Calamaria lovii, also known commonly as Lovi's reed snake, Low's reed snake, and Lowi's reed snake, is a species of snake in the subfamily Calamariinae of the family, Colubridae. The species is native to Southeast Asia. There are four recognized subspecies.

==Description==
A small species, Calamaria lovii may attain a snout-to-vent length (SVL) of about 30 cm, plus a tail length of about 2 cm.

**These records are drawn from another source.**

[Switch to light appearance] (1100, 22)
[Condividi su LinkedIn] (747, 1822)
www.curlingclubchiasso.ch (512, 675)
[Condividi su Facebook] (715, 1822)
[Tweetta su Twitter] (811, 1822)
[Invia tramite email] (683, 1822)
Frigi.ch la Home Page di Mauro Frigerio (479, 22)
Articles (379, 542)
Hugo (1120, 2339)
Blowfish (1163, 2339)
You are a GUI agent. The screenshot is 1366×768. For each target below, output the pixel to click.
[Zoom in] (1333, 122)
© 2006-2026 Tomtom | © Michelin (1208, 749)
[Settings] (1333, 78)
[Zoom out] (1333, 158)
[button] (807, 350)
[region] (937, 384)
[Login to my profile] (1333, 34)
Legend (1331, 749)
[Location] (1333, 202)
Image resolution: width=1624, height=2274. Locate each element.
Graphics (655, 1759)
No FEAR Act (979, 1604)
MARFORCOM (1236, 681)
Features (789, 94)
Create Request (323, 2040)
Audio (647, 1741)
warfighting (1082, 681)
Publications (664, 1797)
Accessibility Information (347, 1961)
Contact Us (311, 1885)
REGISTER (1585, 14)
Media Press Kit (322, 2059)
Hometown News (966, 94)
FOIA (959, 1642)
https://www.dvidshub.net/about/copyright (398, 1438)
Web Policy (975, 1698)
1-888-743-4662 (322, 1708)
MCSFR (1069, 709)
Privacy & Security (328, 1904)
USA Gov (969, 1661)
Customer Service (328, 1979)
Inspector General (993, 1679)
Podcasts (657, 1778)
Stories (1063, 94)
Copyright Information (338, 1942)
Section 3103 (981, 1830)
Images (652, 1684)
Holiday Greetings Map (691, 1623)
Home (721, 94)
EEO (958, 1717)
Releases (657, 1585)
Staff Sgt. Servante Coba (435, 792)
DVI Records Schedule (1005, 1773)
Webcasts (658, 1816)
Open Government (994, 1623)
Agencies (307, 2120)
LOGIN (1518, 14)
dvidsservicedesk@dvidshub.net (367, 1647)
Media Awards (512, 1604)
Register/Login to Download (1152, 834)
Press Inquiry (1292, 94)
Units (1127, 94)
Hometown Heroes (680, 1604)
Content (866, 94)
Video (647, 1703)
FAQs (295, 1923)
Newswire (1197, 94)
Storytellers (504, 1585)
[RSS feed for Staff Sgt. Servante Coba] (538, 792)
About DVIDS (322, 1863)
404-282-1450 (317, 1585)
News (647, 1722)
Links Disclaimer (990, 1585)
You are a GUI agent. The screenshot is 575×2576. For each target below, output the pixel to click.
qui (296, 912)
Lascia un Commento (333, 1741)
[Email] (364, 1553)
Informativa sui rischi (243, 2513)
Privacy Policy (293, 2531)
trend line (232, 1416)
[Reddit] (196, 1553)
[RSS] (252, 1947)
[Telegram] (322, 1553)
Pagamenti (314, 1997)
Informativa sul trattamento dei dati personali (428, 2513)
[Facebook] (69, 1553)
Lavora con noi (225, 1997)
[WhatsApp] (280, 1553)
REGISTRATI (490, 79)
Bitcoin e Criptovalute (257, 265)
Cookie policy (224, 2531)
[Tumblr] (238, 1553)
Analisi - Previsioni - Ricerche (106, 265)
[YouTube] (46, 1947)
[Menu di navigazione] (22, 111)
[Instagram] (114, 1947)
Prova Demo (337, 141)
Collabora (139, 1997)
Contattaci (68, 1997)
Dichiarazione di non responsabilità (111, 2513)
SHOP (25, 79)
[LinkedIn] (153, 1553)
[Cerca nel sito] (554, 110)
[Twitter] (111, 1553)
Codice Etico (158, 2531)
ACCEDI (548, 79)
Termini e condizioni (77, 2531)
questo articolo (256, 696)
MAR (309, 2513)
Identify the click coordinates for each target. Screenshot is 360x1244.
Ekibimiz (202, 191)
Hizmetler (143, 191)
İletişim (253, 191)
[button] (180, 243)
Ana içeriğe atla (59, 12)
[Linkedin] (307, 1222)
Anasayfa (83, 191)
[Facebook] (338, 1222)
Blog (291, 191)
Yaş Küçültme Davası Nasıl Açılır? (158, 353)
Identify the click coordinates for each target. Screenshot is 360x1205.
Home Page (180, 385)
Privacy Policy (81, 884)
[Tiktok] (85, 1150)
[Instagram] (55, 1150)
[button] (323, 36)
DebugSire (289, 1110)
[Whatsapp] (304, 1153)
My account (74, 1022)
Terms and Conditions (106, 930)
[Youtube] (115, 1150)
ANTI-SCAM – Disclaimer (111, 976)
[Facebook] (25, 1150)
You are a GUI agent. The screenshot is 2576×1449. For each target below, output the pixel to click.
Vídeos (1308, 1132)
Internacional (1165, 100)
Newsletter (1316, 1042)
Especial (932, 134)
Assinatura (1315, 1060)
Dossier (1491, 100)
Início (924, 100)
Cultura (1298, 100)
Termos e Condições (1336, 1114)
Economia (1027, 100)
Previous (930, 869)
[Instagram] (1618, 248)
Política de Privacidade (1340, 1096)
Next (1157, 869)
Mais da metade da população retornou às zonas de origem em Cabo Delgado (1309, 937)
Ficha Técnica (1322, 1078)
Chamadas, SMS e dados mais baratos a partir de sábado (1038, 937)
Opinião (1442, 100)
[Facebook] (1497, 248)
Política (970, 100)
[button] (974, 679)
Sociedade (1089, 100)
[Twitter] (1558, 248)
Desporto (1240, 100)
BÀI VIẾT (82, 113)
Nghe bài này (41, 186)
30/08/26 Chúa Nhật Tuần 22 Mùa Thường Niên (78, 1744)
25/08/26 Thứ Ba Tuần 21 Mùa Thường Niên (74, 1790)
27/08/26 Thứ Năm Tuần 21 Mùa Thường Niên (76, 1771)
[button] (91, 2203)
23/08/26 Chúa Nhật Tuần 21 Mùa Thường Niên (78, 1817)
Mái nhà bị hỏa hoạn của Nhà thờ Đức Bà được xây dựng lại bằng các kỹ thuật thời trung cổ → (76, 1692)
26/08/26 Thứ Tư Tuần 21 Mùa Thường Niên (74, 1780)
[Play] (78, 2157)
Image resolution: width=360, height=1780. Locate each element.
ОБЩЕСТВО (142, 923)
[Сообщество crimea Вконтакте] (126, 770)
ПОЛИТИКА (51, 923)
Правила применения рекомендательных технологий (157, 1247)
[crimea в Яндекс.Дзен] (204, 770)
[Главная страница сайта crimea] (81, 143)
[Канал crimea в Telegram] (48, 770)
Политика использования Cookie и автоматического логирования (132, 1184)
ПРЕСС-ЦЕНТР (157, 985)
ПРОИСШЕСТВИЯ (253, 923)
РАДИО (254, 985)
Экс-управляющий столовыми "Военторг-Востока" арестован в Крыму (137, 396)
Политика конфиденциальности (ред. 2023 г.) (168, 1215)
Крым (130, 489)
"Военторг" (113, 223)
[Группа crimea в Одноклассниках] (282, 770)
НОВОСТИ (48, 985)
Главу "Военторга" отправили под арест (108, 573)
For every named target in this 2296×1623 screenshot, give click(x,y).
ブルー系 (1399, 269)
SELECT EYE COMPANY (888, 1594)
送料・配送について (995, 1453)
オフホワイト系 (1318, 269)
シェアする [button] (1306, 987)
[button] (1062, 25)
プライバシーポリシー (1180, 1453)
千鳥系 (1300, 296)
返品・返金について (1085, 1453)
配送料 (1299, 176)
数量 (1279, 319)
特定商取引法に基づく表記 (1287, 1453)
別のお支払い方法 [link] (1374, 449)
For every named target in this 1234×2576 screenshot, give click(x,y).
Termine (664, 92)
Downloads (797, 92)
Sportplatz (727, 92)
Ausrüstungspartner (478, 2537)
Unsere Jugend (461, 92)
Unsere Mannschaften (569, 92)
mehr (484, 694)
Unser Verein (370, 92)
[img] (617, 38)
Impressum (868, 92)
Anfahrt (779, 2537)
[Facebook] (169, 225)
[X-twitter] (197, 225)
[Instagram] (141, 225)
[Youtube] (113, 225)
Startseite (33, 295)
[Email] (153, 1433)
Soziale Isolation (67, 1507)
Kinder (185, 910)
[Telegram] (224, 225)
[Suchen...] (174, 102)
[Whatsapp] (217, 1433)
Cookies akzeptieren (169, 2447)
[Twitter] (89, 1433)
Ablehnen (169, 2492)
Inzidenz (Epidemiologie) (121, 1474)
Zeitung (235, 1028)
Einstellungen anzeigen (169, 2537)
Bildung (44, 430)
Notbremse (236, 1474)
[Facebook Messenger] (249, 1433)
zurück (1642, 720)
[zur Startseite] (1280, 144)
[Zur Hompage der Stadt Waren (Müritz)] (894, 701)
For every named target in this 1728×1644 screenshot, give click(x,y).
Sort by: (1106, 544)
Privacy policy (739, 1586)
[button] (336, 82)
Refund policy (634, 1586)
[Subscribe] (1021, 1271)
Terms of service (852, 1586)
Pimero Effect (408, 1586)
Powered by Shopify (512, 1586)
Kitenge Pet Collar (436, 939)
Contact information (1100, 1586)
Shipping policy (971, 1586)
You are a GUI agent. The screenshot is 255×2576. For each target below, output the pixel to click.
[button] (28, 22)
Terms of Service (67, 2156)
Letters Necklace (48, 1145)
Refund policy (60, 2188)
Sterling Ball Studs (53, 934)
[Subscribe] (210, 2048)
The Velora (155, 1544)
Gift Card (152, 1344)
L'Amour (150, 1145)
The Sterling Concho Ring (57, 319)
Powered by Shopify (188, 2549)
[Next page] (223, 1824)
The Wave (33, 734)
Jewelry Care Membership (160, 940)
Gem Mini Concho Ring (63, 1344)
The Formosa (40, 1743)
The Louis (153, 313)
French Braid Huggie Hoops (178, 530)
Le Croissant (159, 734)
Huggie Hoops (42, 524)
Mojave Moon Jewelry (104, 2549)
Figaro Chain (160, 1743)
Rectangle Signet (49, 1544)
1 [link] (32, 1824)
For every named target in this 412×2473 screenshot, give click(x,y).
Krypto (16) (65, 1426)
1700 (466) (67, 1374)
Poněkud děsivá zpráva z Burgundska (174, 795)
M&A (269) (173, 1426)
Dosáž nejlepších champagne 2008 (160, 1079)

Dorsally, it is dark brown; ventrally, it is yellow.

==Geographic range==
Calamaria lovii is found in Indonesia, Malaysia, and Vietnam.

==Habitat==
The preferred natural habitat of Calamaria lovii is forest, at altitudes from sea level to 750 m.

==Behavior==
Calamaria lovii is terrestrial and fossorial.

==Reproduction==
Calamaria lovii is oviparous.

==Subspecies==
Four subspecies are recognized as being valid, including the nominotypical subspecies.
- Calamaria lovii gimletti Boulenger, 1905
- Calamaria lovii ingermarxorum Darevsky & Orlov, 1992
- Calamaria lovii lovii Boulenger, 1887
- Calamaria lovii wermuthi Inger & Marx, 1965

==Etymology==
The specific name, lovii, is in honor of British colonial administrator Hugh Brooke Low, who was an amateur naturalist.